信長公記・7巻その2 「小笠原信興の謀反」
画像:歌川芳虎・画「小笠原信興」(東京都立図書館)
賀茂の例祭
1574年5月25日(天正2年5月5日)は賀茂の例祭で、競馬(馬を走らせ競い合わせる)を催すにあたって信長
が祈祷を行う日であった。また、例祭に伴い、信長にも馬を出典してほしいとの要請があった。
この要望に応え、信長は幾度の合戦で出馬した芦毛・鹿毛の馬2頭と、騎馬隊の駿馬18頭を出場させた。20頭の馬には鞍(くら)、鐙(あぶみ)、轡(くつわ)を装備し、それらの馬具はいずれも名物と言われるものであった。
さらに、馬を引き連れる近習(世話係)も美しい装束で出席させ、まさに天下の祭事と呼ぶにふさわしい光景であった。
競馬では黒装束の禰宜(ねぎ。神主など神職の一つ)10人と赤装束の禰宜10人が馬にまたがって走り、勝負を競った。信長の芦毛・鹿毛の2頭は、いずれも勝馬となった。
祭事のあと、信長は京都で天下諸色(現代で言うとショッピング)を行い、6月17日に岐阜城へ帰還した。(現代の研究では6月5日とみられている。武田勝頼の侵攻に備えて岐阜へ帰還)
小笠原信興の謀反
6月23日、武田勝頼の軍隊が徳川家康の家臣・小笠原信興の高天神城(静岡県賀茂郡城東村)に進軍したとの報告が信長に届いた。7月2日、援軍のために信長は軍を率いて息子の信忠と岐阜城を出た。
5日、酒井忠次の居城である吉田城(愛知県豊橋市)に入った。

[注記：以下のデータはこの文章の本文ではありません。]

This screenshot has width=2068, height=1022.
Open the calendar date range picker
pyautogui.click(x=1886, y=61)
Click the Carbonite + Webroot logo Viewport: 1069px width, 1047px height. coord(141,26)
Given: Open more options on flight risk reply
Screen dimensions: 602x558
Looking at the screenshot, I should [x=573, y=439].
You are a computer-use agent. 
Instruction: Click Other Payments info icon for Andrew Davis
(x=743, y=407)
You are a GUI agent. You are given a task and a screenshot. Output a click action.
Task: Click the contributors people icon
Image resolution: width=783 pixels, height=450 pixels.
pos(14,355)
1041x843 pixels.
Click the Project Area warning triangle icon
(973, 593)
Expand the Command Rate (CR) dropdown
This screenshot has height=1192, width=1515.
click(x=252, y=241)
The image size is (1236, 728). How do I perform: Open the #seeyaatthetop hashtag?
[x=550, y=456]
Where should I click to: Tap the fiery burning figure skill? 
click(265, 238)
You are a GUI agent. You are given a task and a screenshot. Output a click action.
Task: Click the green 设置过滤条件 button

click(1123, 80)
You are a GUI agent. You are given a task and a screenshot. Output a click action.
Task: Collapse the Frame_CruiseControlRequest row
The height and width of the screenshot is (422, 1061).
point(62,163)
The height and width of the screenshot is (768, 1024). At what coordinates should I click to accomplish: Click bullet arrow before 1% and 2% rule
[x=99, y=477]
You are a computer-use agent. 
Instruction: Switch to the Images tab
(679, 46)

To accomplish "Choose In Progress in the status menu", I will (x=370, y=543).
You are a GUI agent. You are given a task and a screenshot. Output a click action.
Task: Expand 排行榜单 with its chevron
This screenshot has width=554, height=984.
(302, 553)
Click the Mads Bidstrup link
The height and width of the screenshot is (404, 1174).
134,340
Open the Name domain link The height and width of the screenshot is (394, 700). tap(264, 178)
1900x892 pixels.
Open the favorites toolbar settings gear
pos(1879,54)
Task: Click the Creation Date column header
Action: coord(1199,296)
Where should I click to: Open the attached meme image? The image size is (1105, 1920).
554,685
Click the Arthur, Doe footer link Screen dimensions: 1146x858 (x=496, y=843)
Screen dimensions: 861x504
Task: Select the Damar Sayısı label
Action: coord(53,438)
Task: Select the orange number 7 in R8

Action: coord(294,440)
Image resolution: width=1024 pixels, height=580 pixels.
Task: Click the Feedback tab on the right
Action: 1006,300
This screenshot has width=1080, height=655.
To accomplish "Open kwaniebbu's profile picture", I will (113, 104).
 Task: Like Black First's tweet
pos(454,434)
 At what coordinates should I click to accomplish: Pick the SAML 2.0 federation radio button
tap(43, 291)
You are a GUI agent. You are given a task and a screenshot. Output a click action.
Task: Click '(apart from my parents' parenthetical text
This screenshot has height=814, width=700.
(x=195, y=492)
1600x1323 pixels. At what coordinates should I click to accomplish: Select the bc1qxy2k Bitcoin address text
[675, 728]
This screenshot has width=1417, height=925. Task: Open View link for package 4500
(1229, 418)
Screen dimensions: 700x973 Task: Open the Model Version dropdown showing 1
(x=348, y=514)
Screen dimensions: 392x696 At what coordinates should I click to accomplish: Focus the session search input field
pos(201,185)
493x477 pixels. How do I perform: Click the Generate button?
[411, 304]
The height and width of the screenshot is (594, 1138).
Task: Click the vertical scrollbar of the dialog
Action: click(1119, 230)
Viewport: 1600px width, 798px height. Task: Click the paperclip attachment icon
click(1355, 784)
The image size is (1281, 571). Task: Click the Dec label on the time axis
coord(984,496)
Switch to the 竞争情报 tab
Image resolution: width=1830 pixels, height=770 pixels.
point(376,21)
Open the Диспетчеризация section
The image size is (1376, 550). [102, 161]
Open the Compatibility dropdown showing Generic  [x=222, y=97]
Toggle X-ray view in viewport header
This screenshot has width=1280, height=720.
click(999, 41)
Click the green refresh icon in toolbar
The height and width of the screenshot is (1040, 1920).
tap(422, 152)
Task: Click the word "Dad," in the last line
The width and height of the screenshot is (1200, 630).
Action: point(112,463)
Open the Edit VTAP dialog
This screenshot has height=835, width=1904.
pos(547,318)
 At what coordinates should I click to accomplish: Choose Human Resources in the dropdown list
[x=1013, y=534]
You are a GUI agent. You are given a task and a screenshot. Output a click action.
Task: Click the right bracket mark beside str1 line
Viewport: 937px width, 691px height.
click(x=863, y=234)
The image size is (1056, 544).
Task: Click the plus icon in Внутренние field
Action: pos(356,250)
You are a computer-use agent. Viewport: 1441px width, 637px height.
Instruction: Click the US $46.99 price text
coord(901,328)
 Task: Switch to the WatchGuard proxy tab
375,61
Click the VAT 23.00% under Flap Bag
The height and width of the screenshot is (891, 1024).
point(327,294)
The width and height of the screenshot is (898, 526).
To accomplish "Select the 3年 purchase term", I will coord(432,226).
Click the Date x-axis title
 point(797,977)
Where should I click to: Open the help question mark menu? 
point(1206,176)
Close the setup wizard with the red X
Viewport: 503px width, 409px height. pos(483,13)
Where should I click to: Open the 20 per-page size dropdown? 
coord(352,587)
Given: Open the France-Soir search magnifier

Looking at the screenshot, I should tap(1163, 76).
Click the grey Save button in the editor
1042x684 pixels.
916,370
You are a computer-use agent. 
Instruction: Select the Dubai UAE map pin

ところが、軍を率いて今切(浜名湖)に差し掛かったころ(7月7日)、進軍中の信長に凶報が届く。
高天神城で小笠原信興が謀反を起こし、身内や家臣を城から追い出して武田の軍勢を引き入れてしまったのである。信長は軍を引き返し、吉田城に戻った。
一方、浜松からは織田の同盟である徳川家康も兵を率いて吉田城に駆け付けていた。
徳川家康への贈り物
画像:徳川家康の肖像(大阪城天守閣)
家康は信長に援軍の御礼を述べたが、信長は戦闘に至らなかったことを無念に思っており、その侘びとして黄金の革袋に入った兵糧の支度金2袋を家康に贈った。
届いた黄金の革袋を持ち上げてみると、やっと二人がかりで持ち上げられる重さで、あまりの重さに徳川家の人々は驚いた。あらためて信長の寛容さを思い知り、家康は信長の威光を感じたのであった。
7月9日、信長は信忠をと共に岐阜城へ帰還した。